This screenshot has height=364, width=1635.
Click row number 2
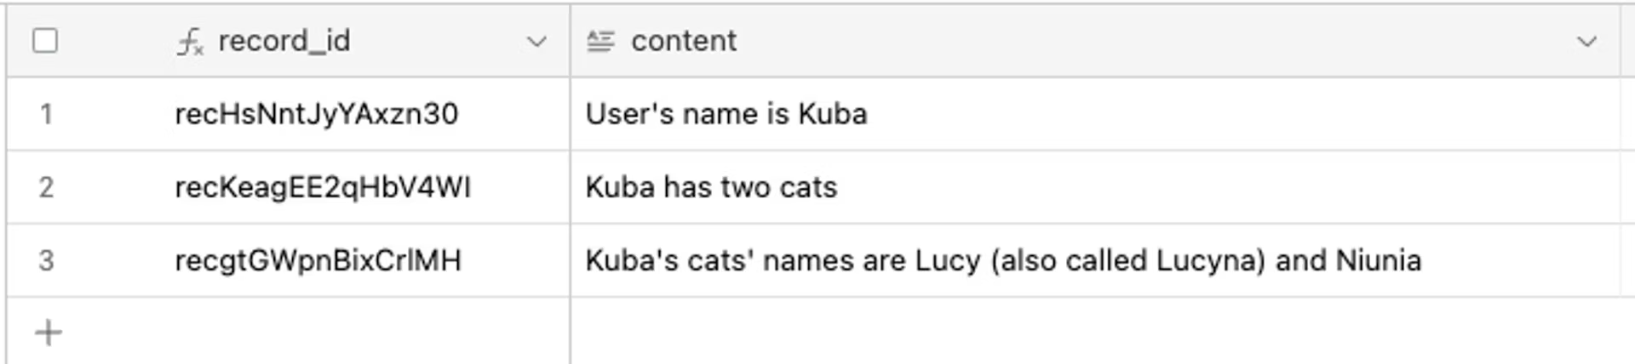(x=46, y=187)
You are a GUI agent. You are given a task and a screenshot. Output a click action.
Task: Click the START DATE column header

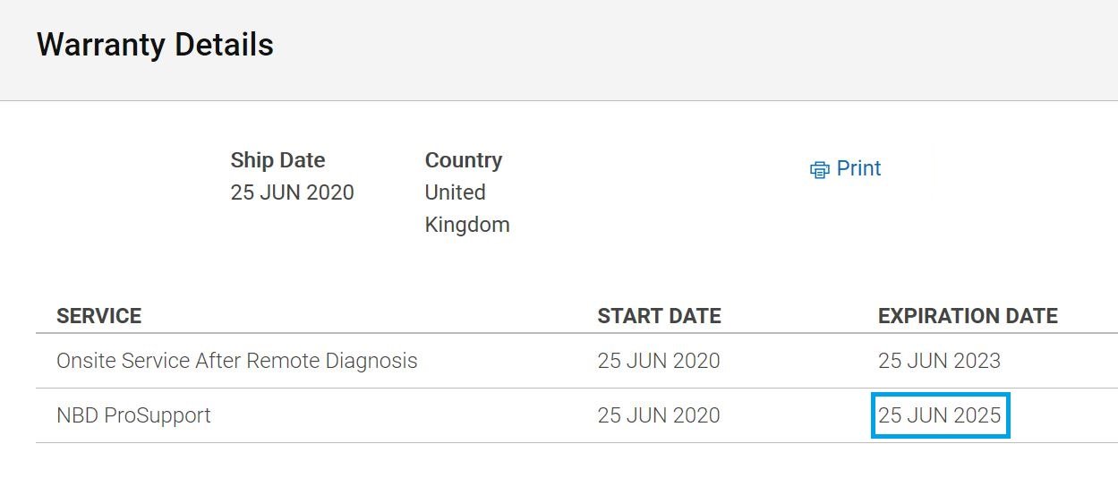click(x=659, y=316)
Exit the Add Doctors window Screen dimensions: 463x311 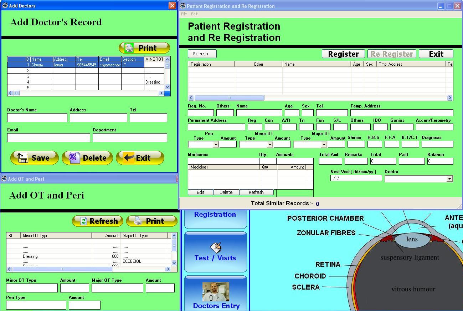(140, 158)
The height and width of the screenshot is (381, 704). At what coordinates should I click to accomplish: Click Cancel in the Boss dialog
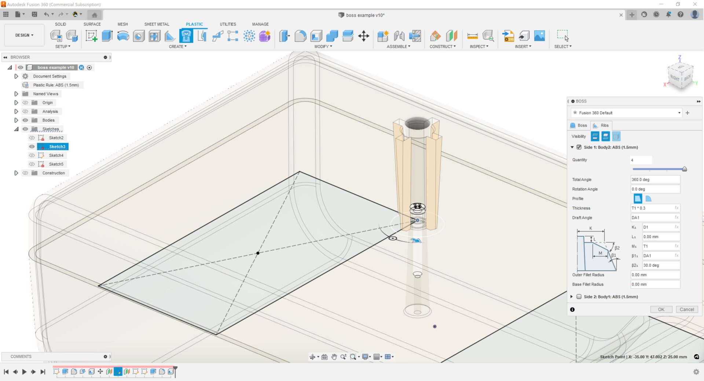click(x=686, y=310)
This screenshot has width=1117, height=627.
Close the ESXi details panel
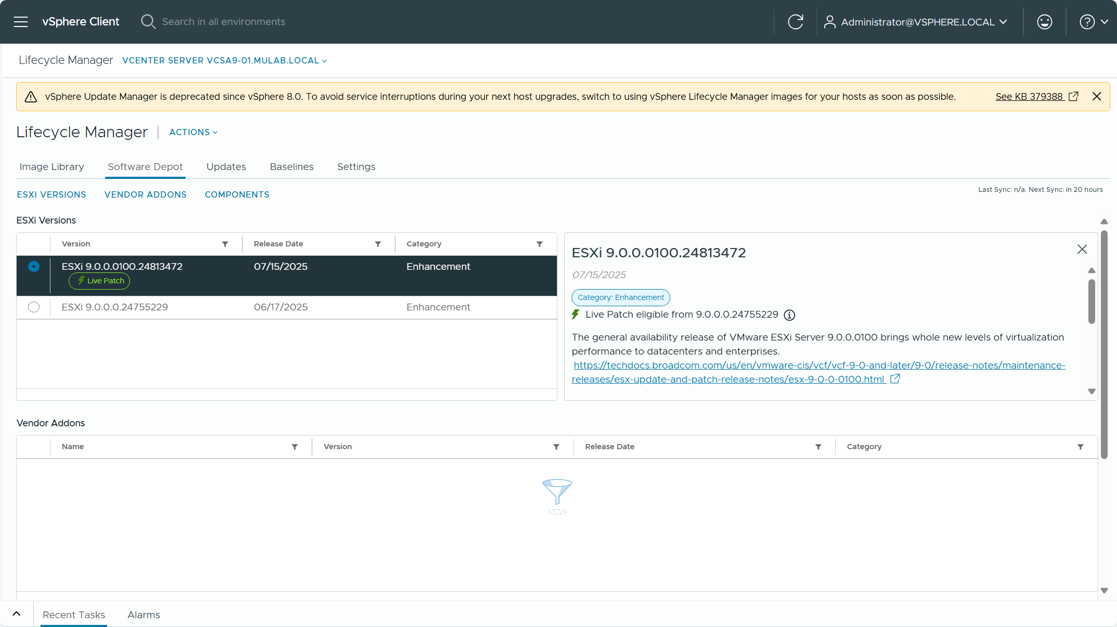[1082, 250]
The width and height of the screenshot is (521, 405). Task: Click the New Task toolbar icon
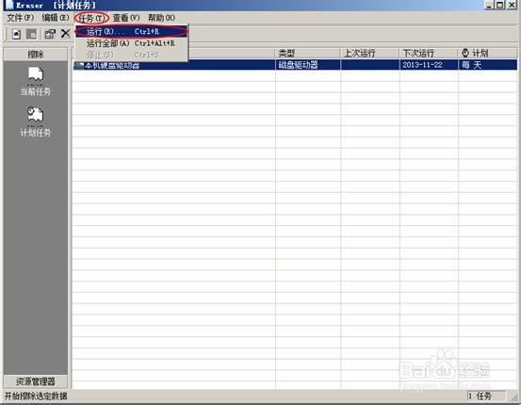tap(16, 34)
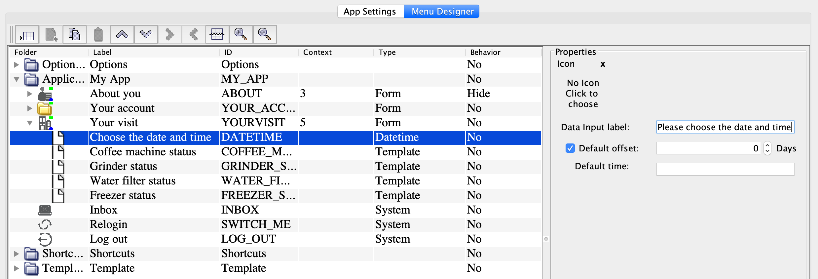The height and width of the screenshot is (279, 818).
Task: Click the insert row table icon
Action: [27, 35]
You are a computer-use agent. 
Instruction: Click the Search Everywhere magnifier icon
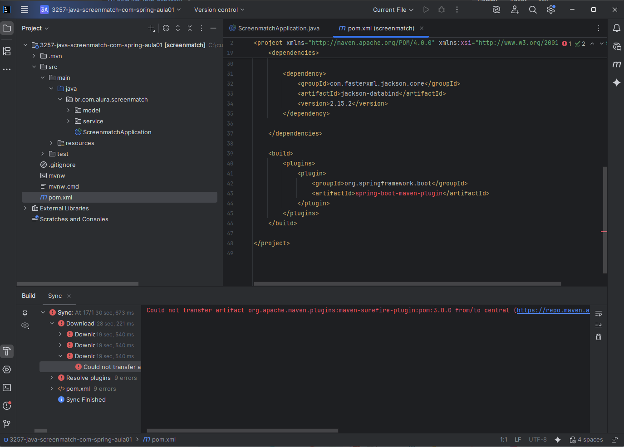click(533, 10)
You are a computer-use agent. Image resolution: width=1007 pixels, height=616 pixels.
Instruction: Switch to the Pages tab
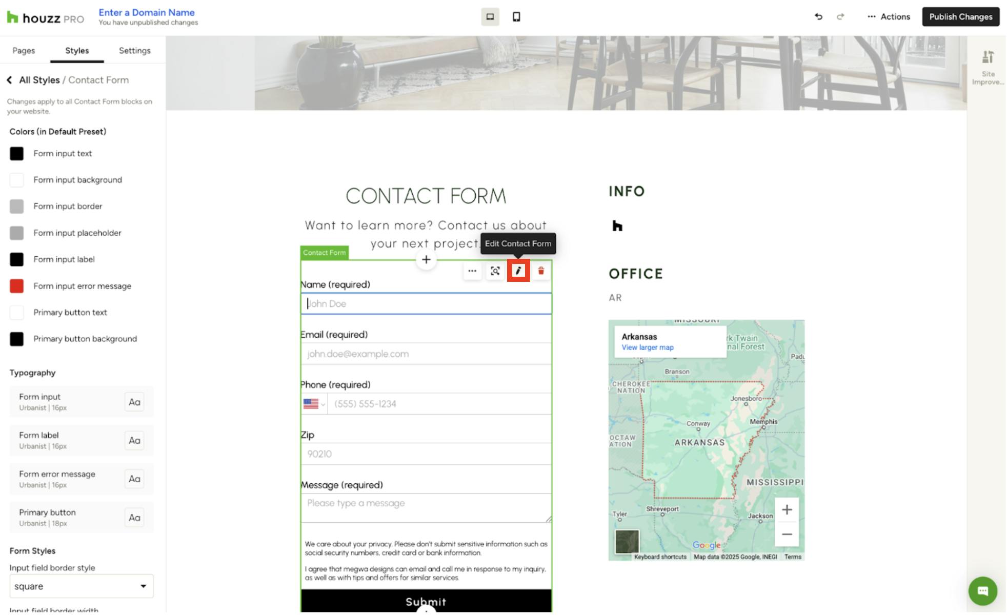click(23, 50)
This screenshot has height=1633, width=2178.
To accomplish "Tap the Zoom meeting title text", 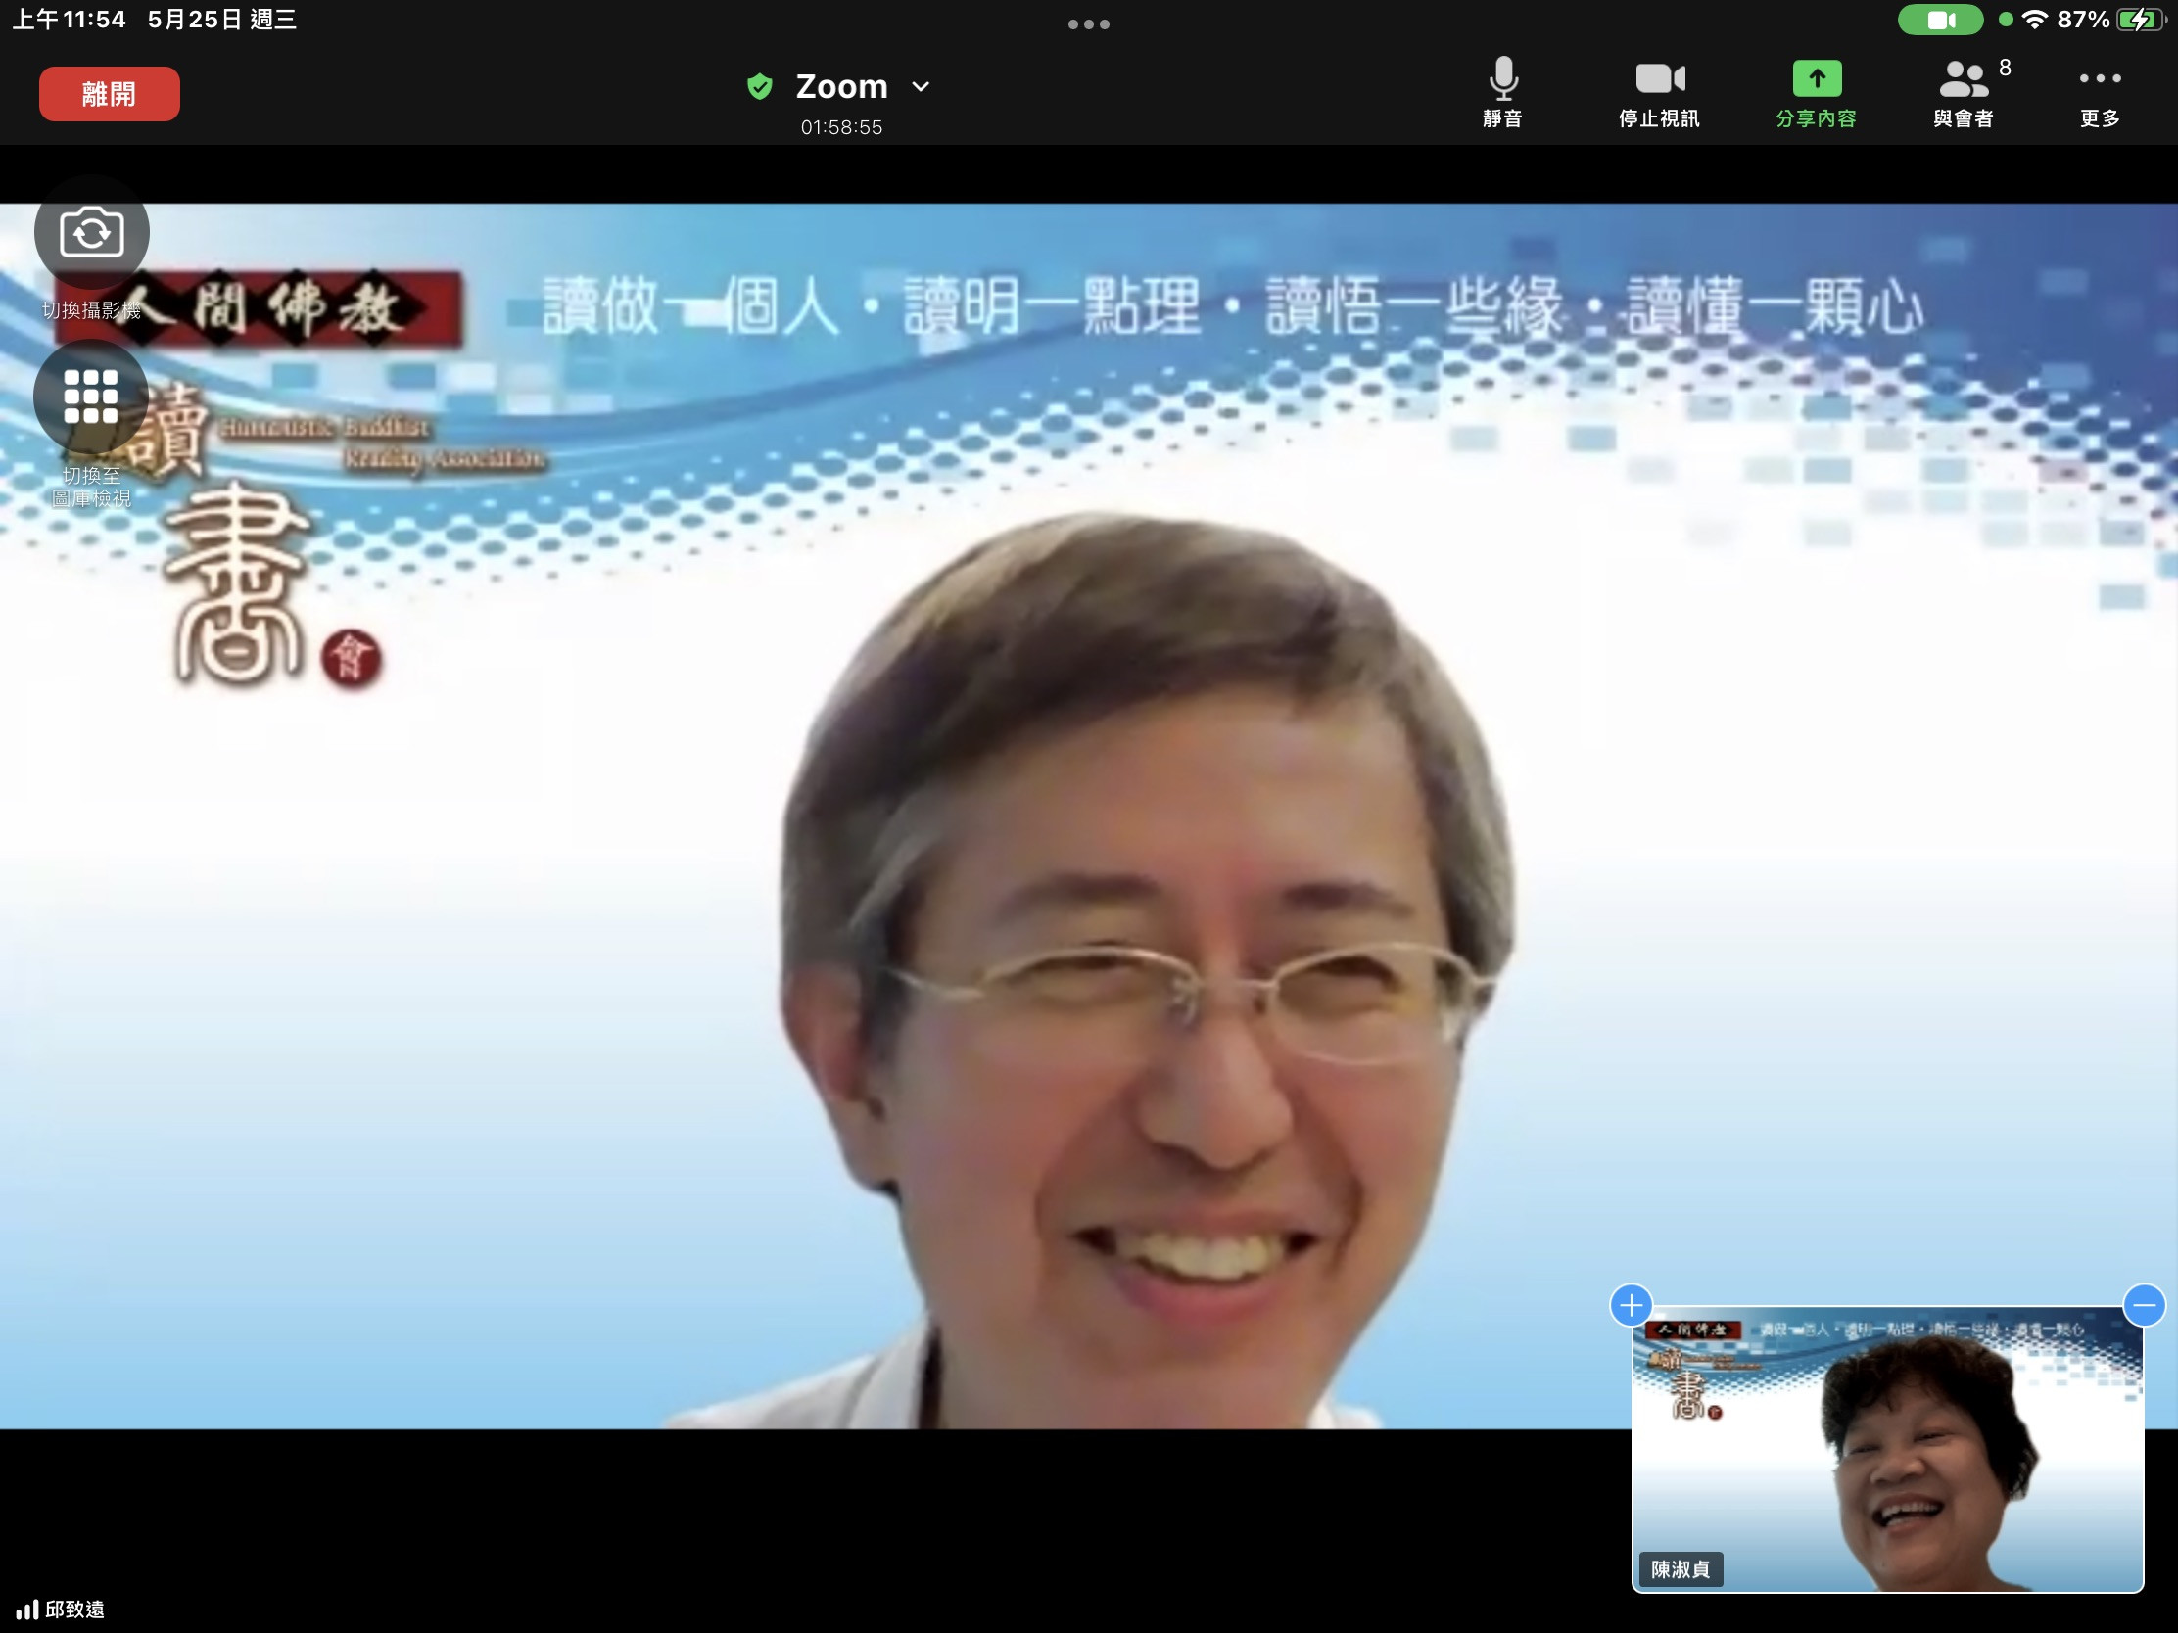I will [841, 87].
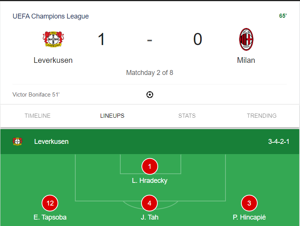Screen dimensions: 300x226
Task: Click Victor Boniface 51' goal entry
Action: pos(36,95)
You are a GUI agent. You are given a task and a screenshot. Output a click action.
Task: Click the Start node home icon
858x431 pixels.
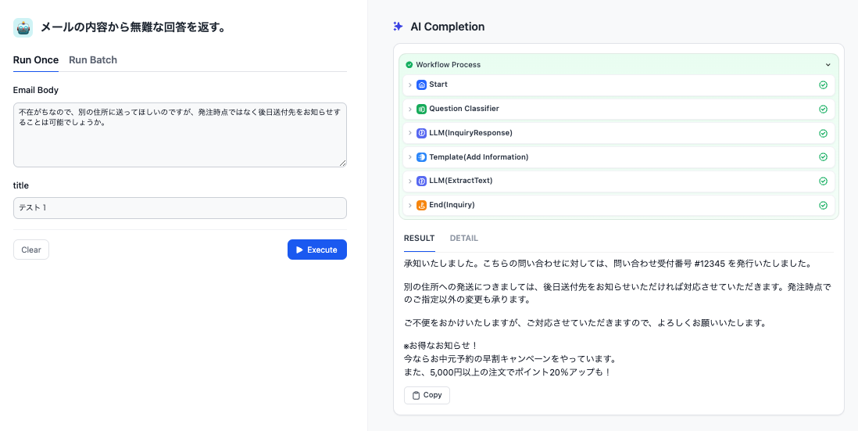tap(421, 84)
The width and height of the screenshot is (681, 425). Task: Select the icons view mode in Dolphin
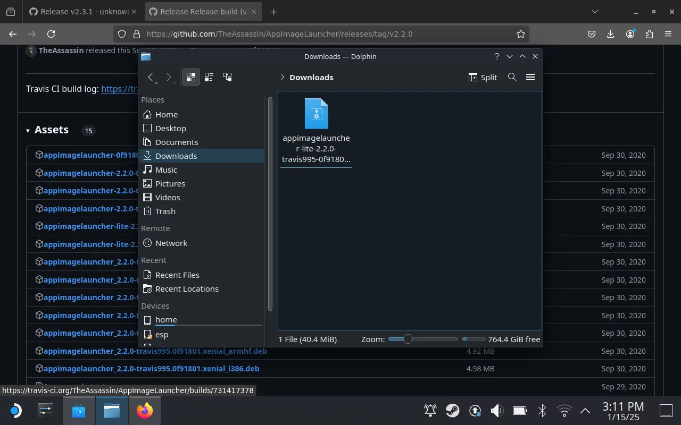click(x=190, y=77)
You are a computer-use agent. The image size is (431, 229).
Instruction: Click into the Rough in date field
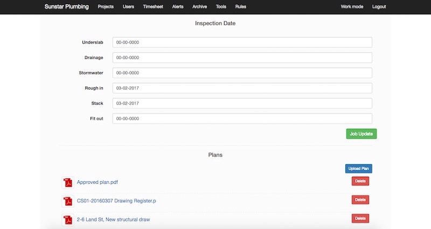tap(242, 88)
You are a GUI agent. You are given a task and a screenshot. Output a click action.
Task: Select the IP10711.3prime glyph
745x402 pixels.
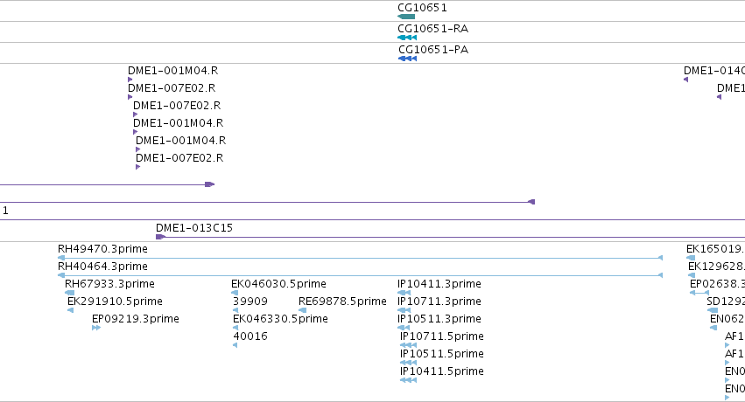[x=404, y=310]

Given instruction: Could you rewrite the items, beginning at the line that has "You are a computer-use agent. The" and stopping after the last of the items, with "Instruction" replaced by "Goal", everything else unchanged, and the pictures left out?

Solved problem:
You are a computer-use agent. The image size is (431, 229).
Goal: Click into the Rough in date field
tap(242, 88)
You are a GUI agent. You are given a task and a screenshot. Output a click action.
Task: Select the IP10711.3prime glyph
745x402 pixels.
[x=404, y=310]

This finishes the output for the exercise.